[WHAT IS REQUIRED] Lines from the material below that hold the string "button" are what is needed; copy each of them.

AVAILABLE DATA section start

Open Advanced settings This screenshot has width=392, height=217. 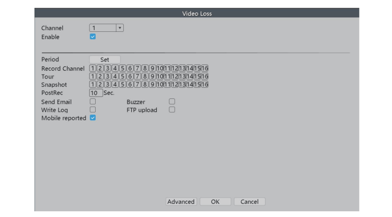coord(181,202)
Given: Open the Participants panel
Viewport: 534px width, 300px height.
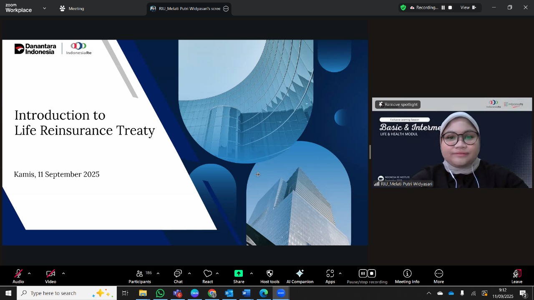Looking at the screenshot, I should tap(140, 275).
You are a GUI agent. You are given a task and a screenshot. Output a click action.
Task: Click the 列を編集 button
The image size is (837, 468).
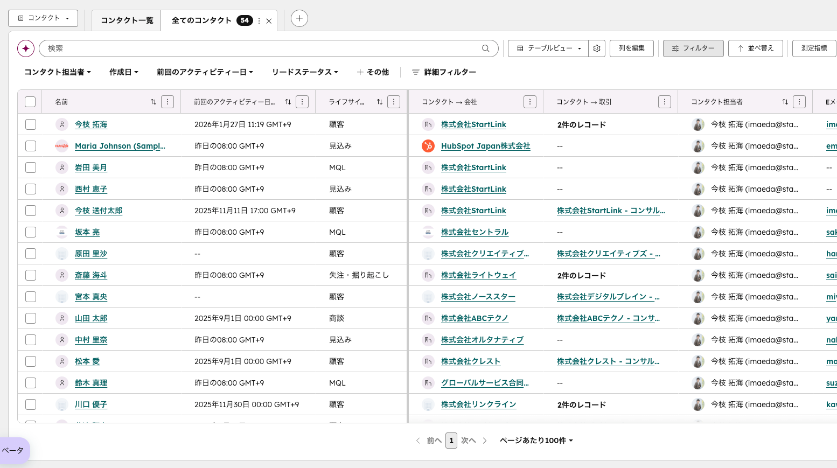coord(631,48)
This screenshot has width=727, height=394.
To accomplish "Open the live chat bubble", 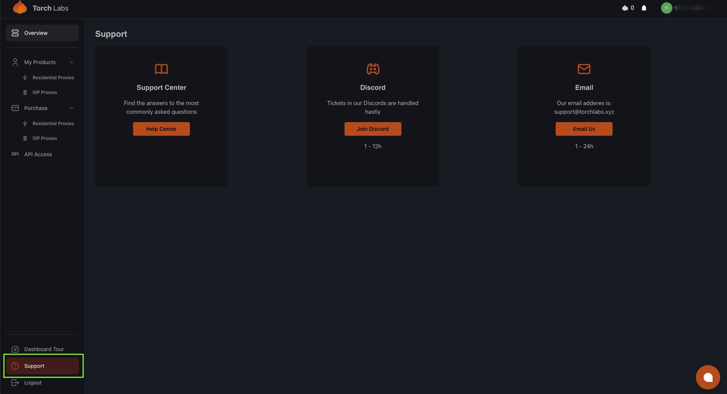I will click(708, 377).
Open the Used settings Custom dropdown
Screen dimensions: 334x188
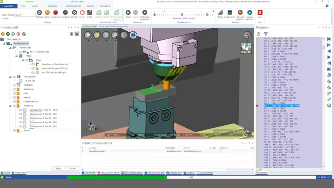click(x=34, y=15)
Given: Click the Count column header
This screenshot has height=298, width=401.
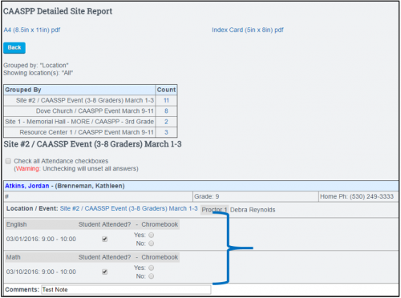Looking at the screenshot, I should point(166,90).
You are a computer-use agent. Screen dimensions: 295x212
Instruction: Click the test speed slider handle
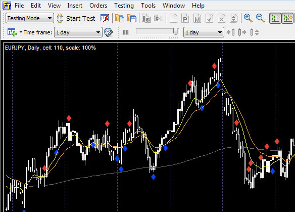pos(175,31)
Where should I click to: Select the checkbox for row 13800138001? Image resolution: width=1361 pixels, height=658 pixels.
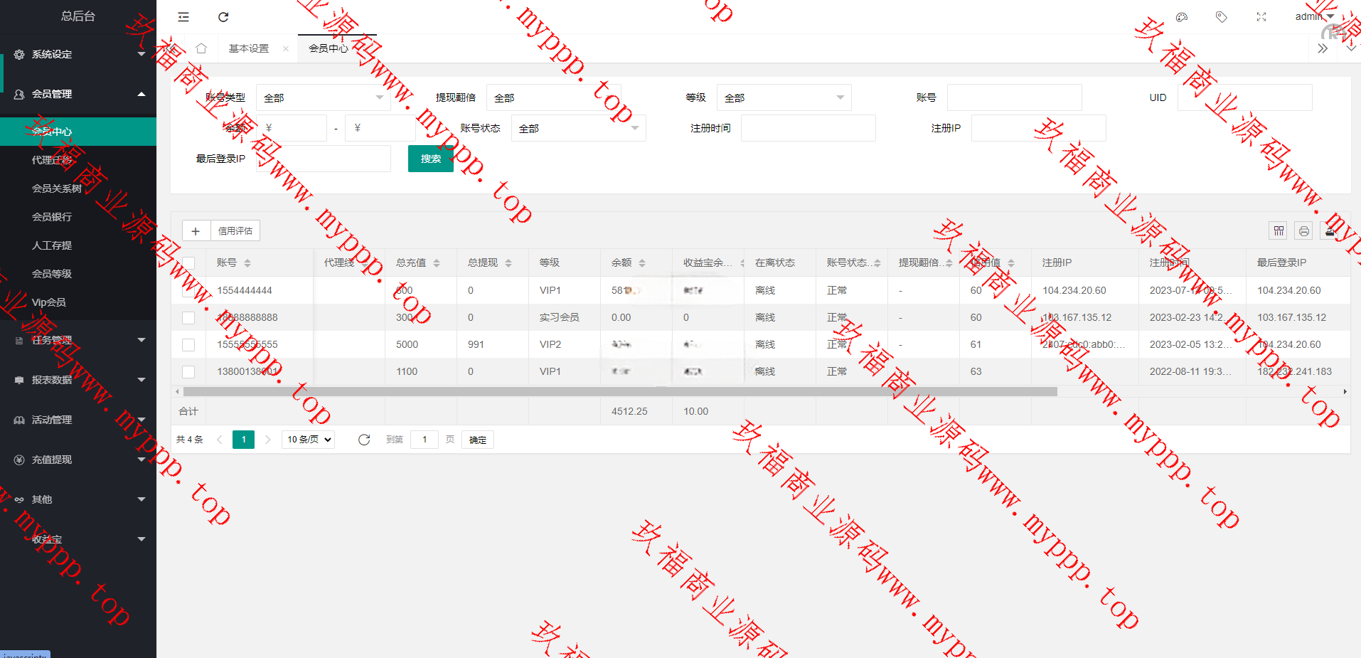point(188,372)
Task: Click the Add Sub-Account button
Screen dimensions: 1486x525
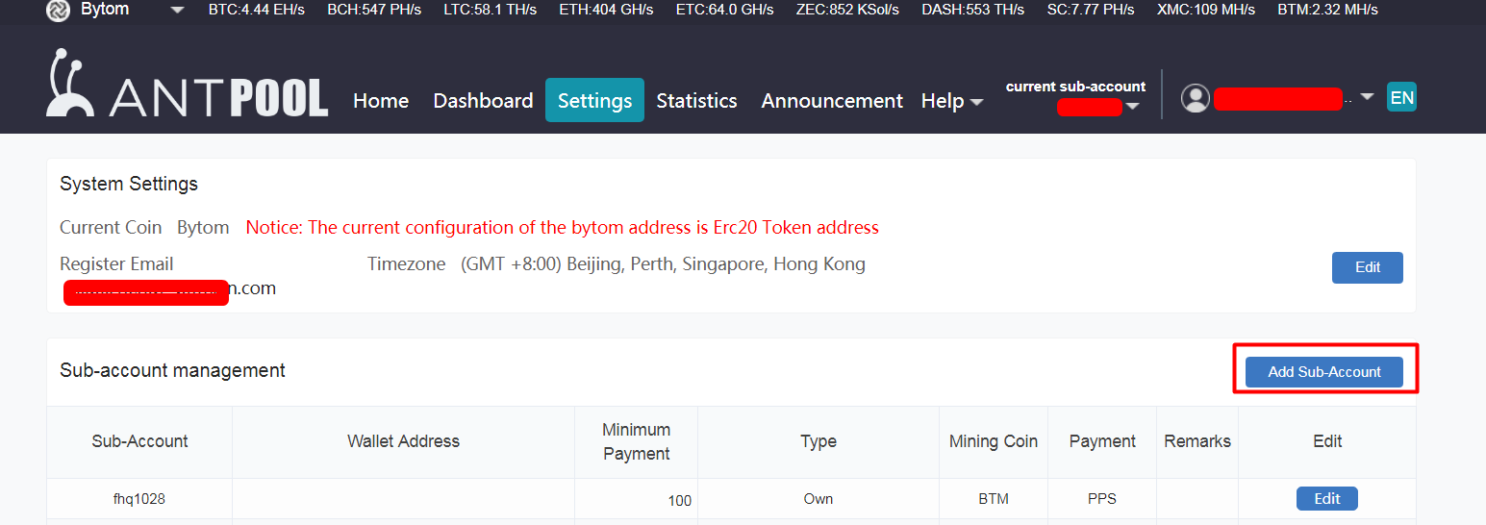Action: [x=1323, y=372]
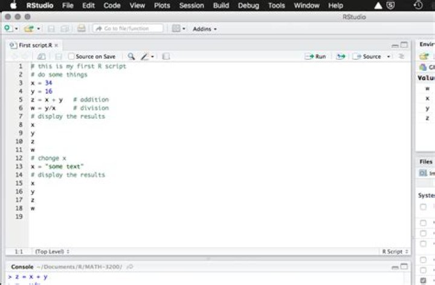The image size is (435, 285).
Task: Open the Session menu
Action: [191, 5]
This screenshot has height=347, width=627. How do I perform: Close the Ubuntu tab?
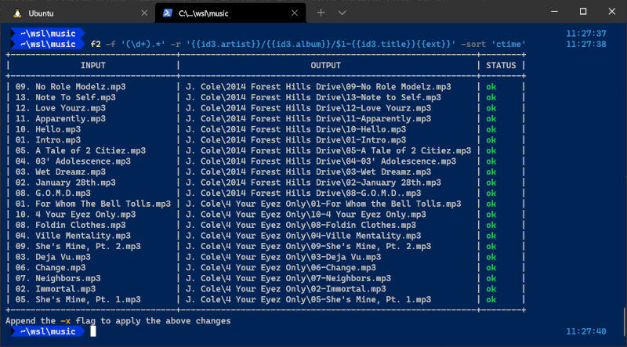143,13
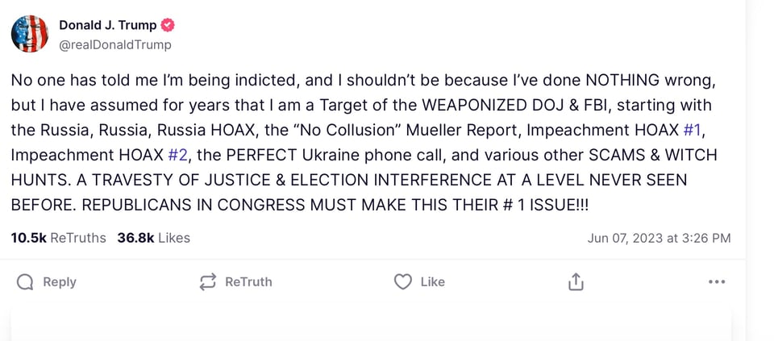
Task: Click the post's opening line of text
Action: coord(363,81)
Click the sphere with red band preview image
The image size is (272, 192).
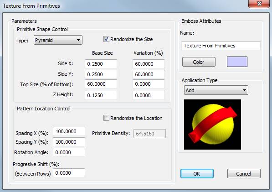[212, 125]
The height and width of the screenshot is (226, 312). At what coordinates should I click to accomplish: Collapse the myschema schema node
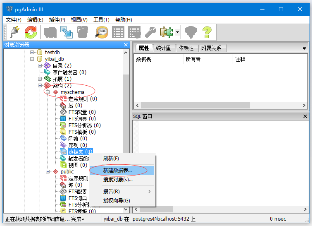pyautogui.click(x=48, y=92)
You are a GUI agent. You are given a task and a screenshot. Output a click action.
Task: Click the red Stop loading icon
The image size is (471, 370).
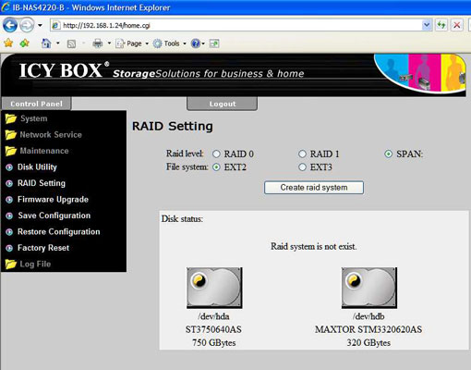(x=457, y=25)
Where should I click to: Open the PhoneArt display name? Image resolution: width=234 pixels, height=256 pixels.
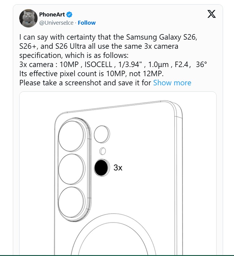point(52,15)
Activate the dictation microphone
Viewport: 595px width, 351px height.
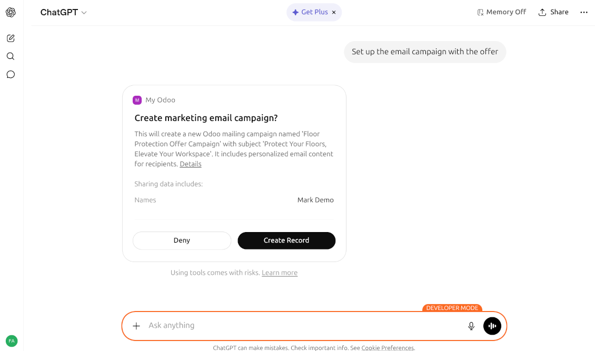pyautogui.click(x=471, y=326)
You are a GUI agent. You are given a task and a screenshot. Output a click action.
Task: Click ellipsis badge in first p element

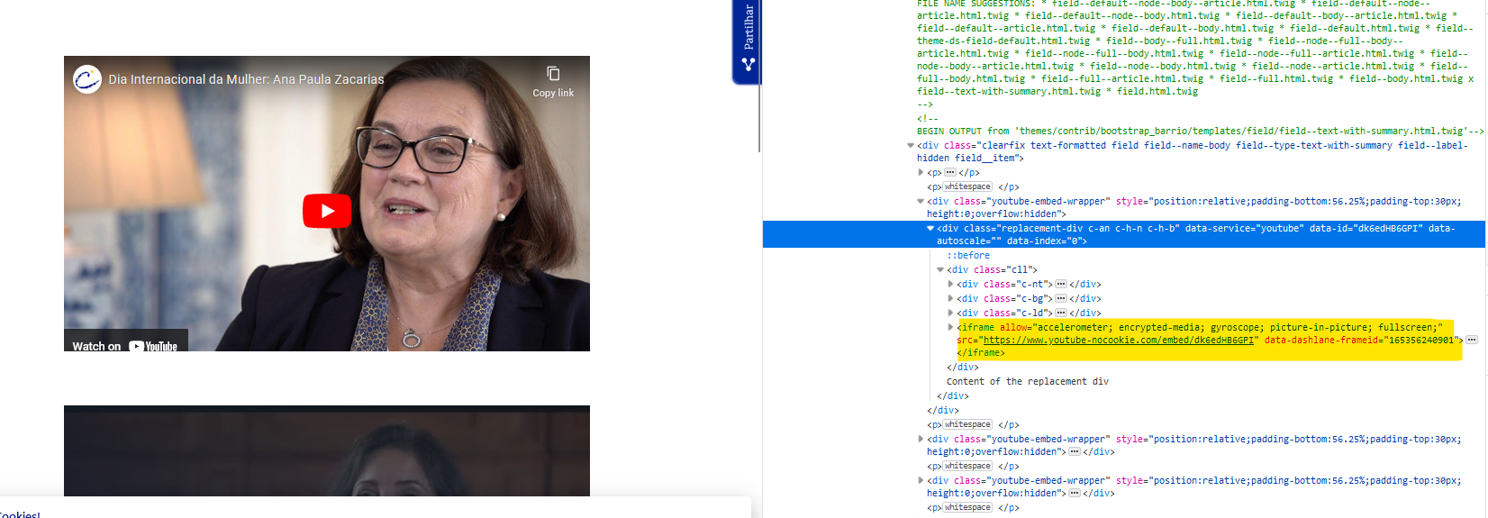pyautogui.click(x=949, y=172)
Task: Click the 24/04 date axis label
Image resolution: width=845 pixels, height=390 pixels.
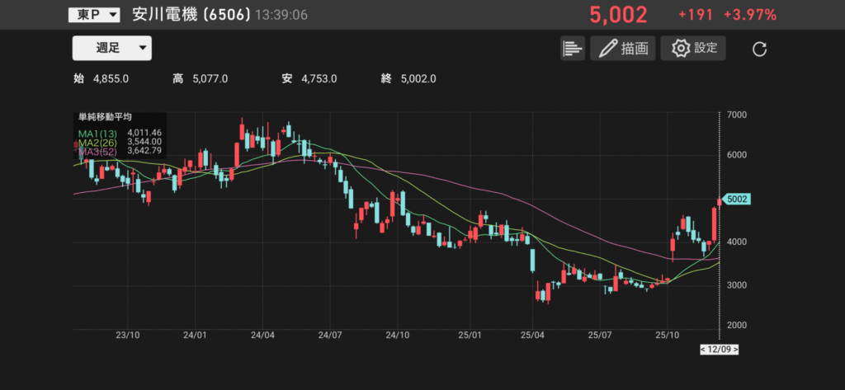Action: [262, 336]
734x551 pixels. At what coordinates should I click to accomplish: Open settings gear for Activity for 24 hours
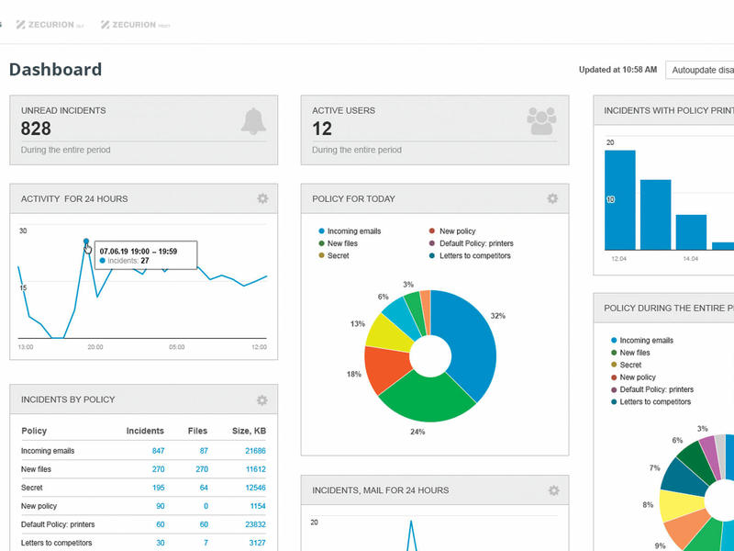262,198
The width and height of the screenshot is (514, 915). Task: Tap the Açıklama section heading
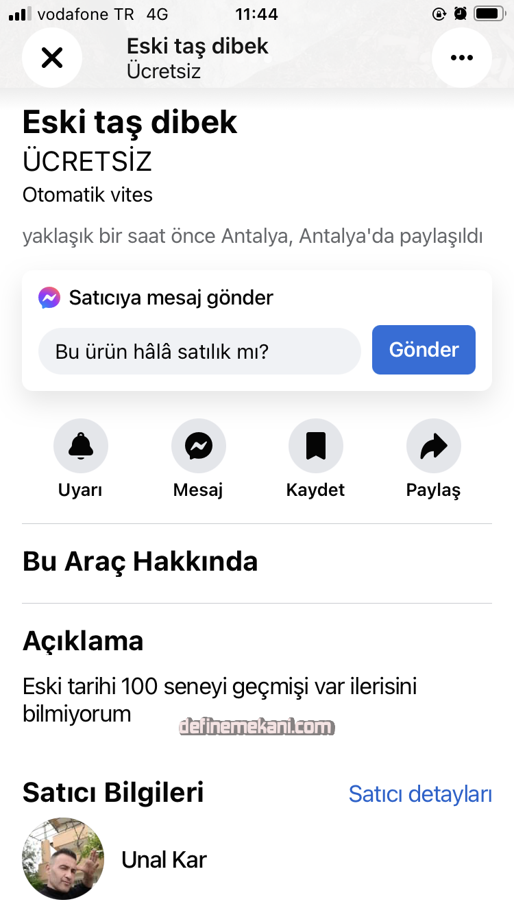[x=83, y=641]
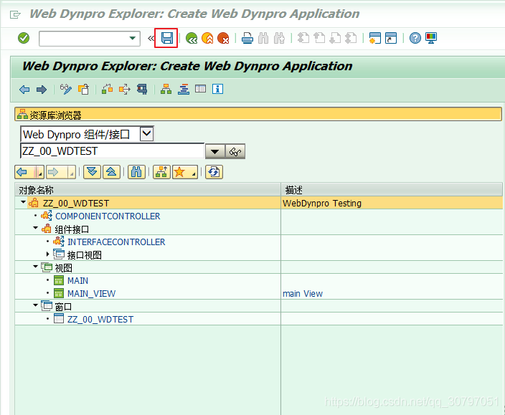Image resolution: width=505 pixels, height=415 pixels.
Task: Click the ZZ_00_WDTEST object name input field
Action: (x=112, y=151)
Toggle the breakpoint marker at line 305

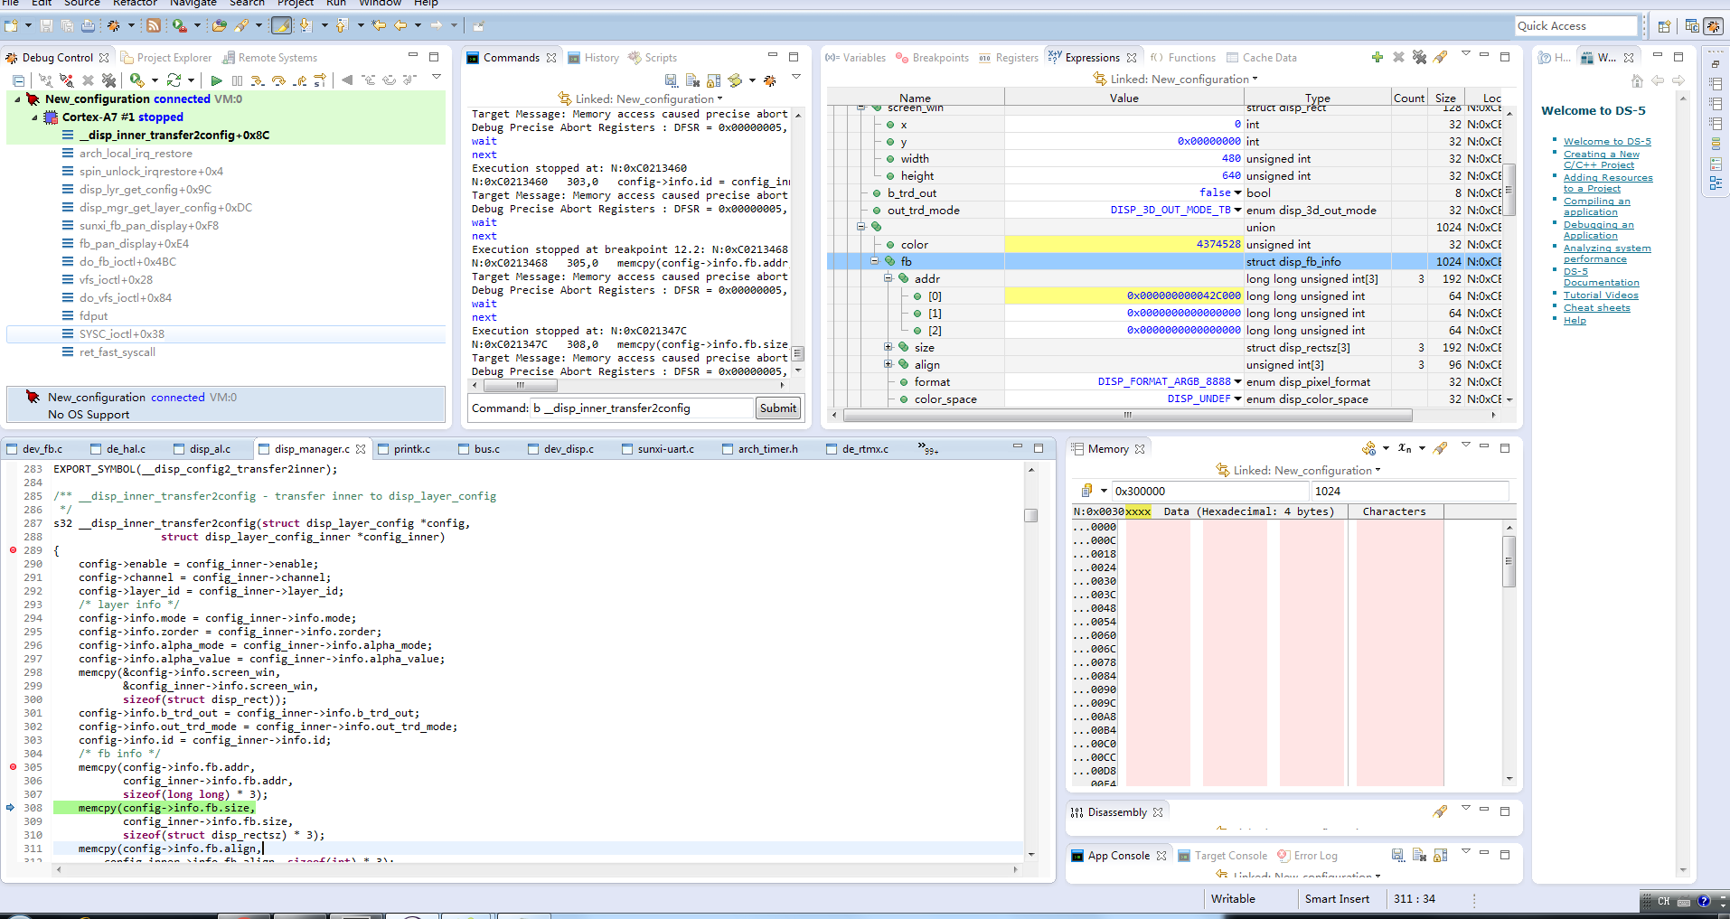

AVAILABLE DATA section end

[WRITTEN ANSWER]
Task: Click the 列を編集 button
Task: Click the Add Sub-Account button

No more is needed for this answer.